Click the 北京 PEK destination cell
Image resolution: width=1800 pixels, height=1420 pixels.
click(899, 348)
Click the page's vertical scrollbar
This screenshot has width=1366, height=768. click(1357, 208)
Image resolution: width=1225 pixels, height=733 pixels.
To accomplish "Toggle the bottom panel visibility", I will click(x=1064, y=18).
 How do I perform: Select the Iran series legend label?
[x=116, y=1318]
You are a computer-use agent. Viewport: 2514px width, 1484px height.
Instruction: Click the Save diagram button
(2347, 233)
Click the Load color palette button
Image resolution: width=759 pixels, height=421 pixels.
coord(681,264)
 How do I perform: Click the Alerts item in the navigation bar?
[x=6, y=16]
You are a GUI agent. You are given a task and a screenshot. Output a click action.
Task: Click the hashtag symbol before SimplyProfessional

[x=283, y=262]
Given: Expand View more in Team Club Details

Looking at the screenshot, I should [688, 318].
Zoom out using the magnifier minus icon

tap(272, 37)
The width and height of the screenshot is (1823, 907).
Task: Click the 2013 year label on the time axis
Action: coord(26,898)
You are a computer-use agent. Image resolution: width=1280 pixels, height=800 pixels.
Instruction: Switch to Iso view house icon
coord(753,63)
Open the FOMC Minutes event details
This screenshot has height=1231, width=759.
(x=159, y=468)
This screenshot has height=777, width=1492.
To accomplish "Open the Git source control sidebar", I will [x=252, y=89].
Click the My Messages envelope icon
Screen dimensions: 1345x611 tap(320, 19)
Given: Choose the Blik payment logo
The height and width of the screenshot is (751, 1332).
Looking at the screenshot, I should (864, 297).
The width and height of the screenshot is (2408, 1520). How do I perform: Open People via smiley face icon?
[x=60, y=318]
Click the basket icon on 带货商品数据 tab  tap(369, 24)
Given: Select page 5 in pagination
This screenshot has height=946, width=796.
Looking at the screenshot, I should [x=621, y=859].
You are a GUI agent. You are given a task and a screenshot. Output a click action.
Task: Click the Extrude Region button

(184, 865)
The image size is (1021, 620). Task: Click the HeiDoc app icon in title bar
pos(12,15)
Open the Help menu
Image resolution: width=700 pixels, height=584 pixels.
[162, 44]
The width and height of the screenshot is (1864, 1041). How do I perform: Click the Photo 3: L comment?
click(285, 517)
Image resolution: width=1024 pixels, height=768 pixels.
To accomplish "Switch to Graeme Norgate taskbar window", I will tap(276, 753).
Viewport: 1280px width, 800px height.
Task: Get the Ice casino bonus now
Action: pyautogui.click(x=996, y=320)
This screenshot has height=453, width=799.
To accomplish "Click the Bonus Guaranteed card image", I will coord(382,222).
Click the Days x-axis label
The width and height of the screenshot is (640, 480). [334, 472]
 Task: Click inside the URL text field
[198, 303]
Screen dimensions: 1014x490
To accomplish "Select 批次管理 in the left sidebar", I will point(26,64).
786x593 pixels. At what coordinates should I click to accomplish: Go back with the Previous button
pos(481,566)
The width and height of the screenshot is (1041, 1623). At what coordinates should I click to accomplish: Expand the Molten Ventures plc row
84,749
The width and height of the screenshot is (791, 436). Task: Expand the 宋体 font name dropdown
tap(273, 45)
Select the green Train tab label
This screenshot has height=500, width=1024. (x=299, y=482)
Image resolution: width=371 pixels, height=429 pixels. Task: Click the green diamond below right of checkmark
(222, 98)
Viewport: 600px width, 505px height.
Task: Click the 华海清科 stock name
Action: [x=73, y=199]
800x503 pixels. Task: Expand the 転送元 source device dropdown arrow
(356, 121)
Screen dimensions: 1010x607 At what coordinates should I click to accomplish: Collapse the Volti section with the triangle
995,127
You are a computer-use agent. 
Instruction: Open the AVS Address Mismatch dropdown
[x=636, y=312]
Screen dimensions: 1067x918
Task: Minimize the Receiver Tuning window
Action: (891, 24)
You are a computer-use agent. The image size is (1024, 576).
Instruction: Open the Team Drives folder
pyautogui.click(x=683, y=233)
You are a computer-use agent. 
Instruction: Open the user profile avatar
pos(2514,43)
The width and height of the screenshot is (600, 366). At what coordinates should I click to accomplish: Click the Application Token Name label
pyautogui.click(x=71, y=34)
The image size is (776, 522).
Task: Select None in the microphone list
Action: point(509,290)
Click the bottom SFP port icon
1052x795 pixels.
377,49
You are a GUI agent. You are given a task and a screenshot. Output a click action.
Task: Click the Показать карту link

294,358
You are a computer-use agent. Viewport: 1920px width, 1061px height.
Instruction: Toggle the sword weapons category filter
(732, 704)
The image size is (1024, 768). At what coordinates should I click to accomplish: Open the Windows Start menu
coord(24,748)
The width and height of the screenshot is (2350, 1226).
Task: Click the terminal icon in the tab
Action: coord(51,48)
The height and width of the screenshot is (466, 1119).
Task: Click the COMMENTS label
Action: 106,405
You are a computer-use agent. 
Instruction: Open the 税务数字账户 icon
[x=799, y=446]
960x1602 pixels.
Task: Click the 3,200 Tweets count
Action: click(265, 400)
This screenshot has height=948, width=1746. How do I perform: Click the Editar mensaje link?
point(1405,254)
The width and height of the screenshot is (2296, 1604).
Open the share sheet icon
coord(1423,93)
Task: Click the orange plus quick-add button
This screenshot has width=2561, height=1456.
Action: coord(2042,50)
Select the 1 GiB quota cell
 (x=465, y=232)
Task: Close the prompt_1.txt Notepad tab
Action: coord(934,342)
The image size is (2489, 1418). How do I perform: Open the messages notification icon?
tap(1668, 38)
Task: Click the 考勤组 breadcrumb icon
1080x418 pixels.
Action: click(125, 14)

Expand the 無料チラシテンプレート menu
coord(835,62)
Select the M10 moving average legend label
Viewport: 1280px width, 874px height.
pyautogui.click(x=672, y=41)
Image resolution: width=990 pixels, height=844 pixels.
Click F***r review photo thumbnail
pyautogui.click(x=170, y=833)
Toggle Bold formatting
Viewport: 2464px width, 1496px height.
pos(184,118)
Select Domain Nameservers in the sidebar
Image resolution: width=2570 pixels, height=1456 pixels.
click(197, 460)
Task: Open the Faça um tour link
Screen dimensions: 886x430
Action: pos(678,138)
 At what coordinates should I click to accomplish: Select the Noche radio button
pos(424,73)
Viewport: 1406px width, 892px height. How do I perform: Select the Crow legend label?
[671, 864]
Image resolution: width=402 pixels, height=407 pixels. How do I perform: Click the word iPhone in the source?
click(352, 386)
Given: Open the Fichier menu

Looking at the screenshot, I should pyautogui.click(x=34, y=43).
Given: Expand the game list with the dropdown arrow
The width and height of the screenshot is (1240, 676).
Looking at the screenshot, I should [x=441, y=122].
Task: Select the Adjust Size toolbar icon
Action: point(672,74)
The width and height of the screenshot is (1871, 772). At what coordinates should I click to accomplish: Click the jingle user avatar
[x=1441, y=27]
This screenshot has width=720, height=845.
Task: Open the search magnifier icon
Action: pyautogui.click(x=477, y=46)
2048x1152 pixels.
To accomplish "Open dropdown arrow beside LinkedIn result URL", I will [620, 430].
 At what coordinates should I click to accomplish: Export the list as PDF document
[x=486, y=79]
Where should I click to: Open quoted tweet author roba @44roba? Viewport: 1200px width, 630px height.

※

Set exercise:
Render all of the items above as a numbered list, leaving out any blank lines.

Response to this exercise:
1. Click the 北京 PEK destination cell
2. Image resolution: width=1800 pixels, height=1420 pixels.
3. click(899, 348)
4. Click the page's vertical scrollbar
5. This screenshot has width=1366, height=768. click(1357, 208)
6. Image resolution: width=1225 pixels, height=733 pixels.
7. To accomplish "Toggle the bottom panel visibility", I will click(x=1064, y=18).
8.  How do I perform: Select the Iran series legend label?
9. [x=116, y=1318]
10. You are a computer-use agent. Viewport: 2514px width, 1484px height.
11. Instruction: Click the Save diagram button
12. (2347, 233)
13. Click the Load color palette button
14. Image resolution: width=759 pixels, height=421 pixels.
15. coord(681,264)
16.  How do I perform: Click the Alerts item in the navigation bar?
17. [x=6, y=16]
18. You are a GUI agent. You are given a task and a screenshot. Output a click action.
19. Task: Click the hashtag symbol before SimplyProfessional
20. [x=283, y=262]
21. Given: Expand View more in Team Club Details
22. Looking at the screenshot, I should [688, 318].
23. Zoom out using the magnifier minus icon
24. tap(272, 37)
25. The width and height of the screenshot is (1823, 907).
26. Task: Click the 2013 year label on the time axis
27. Action: coord(26,898)
28. You are a computer-use agent. Image resolution: width=1280 pixels, height=800 pixels.
29. Instruction: Switch to Iso view house icon
30. coord(753,63)
31. Open the FOMC Minutes event details
32. This screenshot has height=1231, width=759.
33. (x=159, y=468)
34. This screenshot has height=777, width=1492.
35. To accomplish "Open the Git source control sidebar", I will [x=252, y=89].
36. Click the My Messages envelope icon
37. Screen dimensions: 1345x611 tap(320, 19)
38. Given: Choose the Blik payment logo
39. The height and width of the screenshot is (751, 1332).
40. Looking at the screenshot, I should (864, 297).
41. The width and height of the screenshot is (2408, 1520). How do I perform: Open People via smiley face icon?
42. [x=60, y=318]
43. Click the basket icon on 带货商品数据 tab  tap(369, 24)
44. Given: Select page 5 in pagination
45. This screenshot has height=946, width=796.
46. Looking at the screenshot, I should [x=621, y=859].
47. You are a GUI agent. You are given a task and a screenshot. Output a click action.
48. Task: Click the Extrude Region button
49. (184, 865)
50. The image size is (1021, 620). Task: Click the HeiDoc app icon in title bar
51. pos(12,15)
52. Open the Help menu
53. Image resolution: width=700 pixels, height=584 pixels.
54. [162, 44]
55. The width and height of the screenshot is (1864, 1041). How do I perform: Click the Photo 3: L comment?
56. click(285, 517)
57. Image resolution: width=1024 pixels, height=768 pixels.
58. To accomplish "Switch to Graeme Norgate taskbar window", I will tap(276, 753).
59. Viewport: 1280px width, 800px height.
60. Task: Get the Ice casino bonus now
61. Action: pyautogui.click(x=996, y=320)
62. This screenshot has height=453, width=799.
63. To accomplish "Click the Bonus Guaranteed card image", I will coord(382,222).
64. Click the Days x-axis label
65. The width and height of the screenshot is (640, 480). [334, 472]
66.  Task: Click inside the URL text field
67. [198, 303]
68. Screen dimensions: 1014x490
69. To accomplish "Select 批次管理 in the left sidebar", I will point(26,64).
70. 786x593 pixels. At what coordinates should I click to accomplish: Go back with the Previous button
71. pos(481,566)
72. The width and height of the screenshot is (1041, 1623). At what coordinates should I click to accomplish: Expand the Molten Ventures plc row
73. 84,749
74. The width and height of the screenshot is (791, 436). Task: Expand the 宋体 font name dropdown
75. tap(273, 45)
76. Select the green Train tab label
77. This screenshot has height=500, width=1024. (x=299, y=482)
78. Image resolution: width=371 pixels, height=429 pixels. Task: Click the green diamond below right of checkmark
79. (222, 98)
80. Viewport: 600px width, 505px height.
81. Task: Click the 华海清科 stock name
82. Action: [x=73, y=199]
83. 800x503 pixels. Task: Expand the 転送元 source device dropdown arrow
84. (356, 121)
85. Screen dimensions: 1010x607 At what coordinates should I click to accomplish: Collapse the Volti section with the triangle
86. 995,127
87. You are a computer-use agent. 
88. Instruction: Open the AVS Address Mismatch dropdown
89. [x=636, y=312]
90. Screen dimensions: 1067x918
91. Task: Minimize the Receiver Tuning window
92. Action: (891, 24)
93. You are a computer-use agent. The image size is (1024, 576).
94. Instruction: Open the Team Drives folder
95. pyautogui.click(x=683, y=233)
96. You are a computer-use agent. 
97. Instruction: Open the user profile avatar
98. pos(2514,43)
99. The width and height of the screenshot is (600, 366). At what coordinates should I click to accomplish: Click the Application Token Name label
100. pyautogui.click(x=71, y=34)
101. The image size is (776, 522).
102. Task: Select None in the microphone list
103. Action: point(509,290)
104. Click the bottom SFP port icon
105. 1052x795 pixels.
106. 377,49
107. You are a GUI agent. You are given a task and a screenshot. Output a click action.
108. Task: Click the Показать карту link
109. 294,358
110. You are a computer-use agent. Viewport: 1920px width, 1061px height.
111. Instruction: Toggle the sword weapons category filter
112. (732, 704)
113. The image size is (1024, 768). At what coordinates should I click to accomplish: Open the Windows Start menu
114. coord(24,748)
115. The width and height of the screenshot is (2350, 1226).
116. Task: Click the terminal icon in the tab
117. Action: coord(51,48)
118. The height and width of the screenshot is (466, 1119).
119. Task: Click the COMMENTS label
120. Action: 106,405
121. You are a computer-use agent. 
122. Instruction: Open the 税务数字账户 icon
123. [x=799, y=446]
124. 960x1602 pixels.
125. Task: Click the 3,200 Tweets count
126. Action: click(265, 400)
127. This screenshot has height=948, width=1746. How do I perform: Click the Editar mensaje link?
128. point(1405,254)
129. The width and height of the screenshot is (2296, 1604).
130. Open the share sheet icon
131. coord(1423,93)
132. Task: Click the orange plus quick-add button
133. This screenshot has width=2561, height=1456.
134. Action: coord(2042,50)
135. Select the 1 GiB quota cell
136.  (x=465, y=232)
137. Task: Close the prompt_1.txt Notepad tab
138. Action: coord(934,342)
139. The image size is (2489, 1418). How do I perform: Open the messages notification icon?
140. tap(1668, 38)
141. Task: Click the 考勤组 breadcrumb icon
142. 1080x418 pixels.
143. Action: click(125, 14)
144. Expand the 無料チラシテンプレート menu
145. coord(835,62)
146. Select the M10 moving average legend label
147. Viewport: 1280px width, 874px height.
148. pyautogui.click(x=672, y=41)
149. Image resolution: width=990 pixels, height=844 pixels.
150. Click F***r review photo thumbnail
151. pyautogui.click(x=170, y=833)
152. Toggle Bold formatting
153. Viewport: 2464px width, 1496px height.
154. pos(184,118)
155. Select Domain Nameservers in the sidebar
156. Image resolution: width=2570 pixels, height=1456 pixels.
157. click(197, 460)
158. Task: Open the Faça um tour link
159. Screen dimensions: 886x430
160. Action: pos(678,138)
161.  At what coordinates should I click to accomplish: Select the Noche radio button
162. pos(424,73)
163. Viewport: 1406px width, 892px height. How do I perform: Select the Crow legend label?
164. [671, 864]
165. Image resolution: width=402 pixels, height=407 pixels. How do I perform: Click the word iPhone in the source?
166. click(352, 386)
167. Given: Open the Fichier menu
168. Looking at the screenshot, I should pyautogui.click(x=34, y=43).
169. Given: Expand the game list with the dropdown arrow
170. The width and height of the screenshot is (1240, 676).
171. Looking at the screenshot, I should [x=441, y=122].
172. Task: Select the Adjust Size toolbar icon
173. Action: point(672,74)
174. The width and height of the screenshot is (1871, 772). At what coordinates should I click to accomplish: Click the jingle user avatar
175. [x=1441, y=27]
176. This screenshot has width=720, height=845.
177. Task: Open the search magnifier icon
178. Action: pyautogui.click(x=477, y=46)
179. 2048x1152 pixels.
180. To accomplish "Open dropdown arrow beside LinkedIn result URL", I will [620, 430].
181.  At what coordinates should I click to accomplish: Export the list as PDF document
182. [x=486, y=79]
183. Where should I click to: Open quoted tweet author roba @44roba? Viewport: 1200px width, 630px height.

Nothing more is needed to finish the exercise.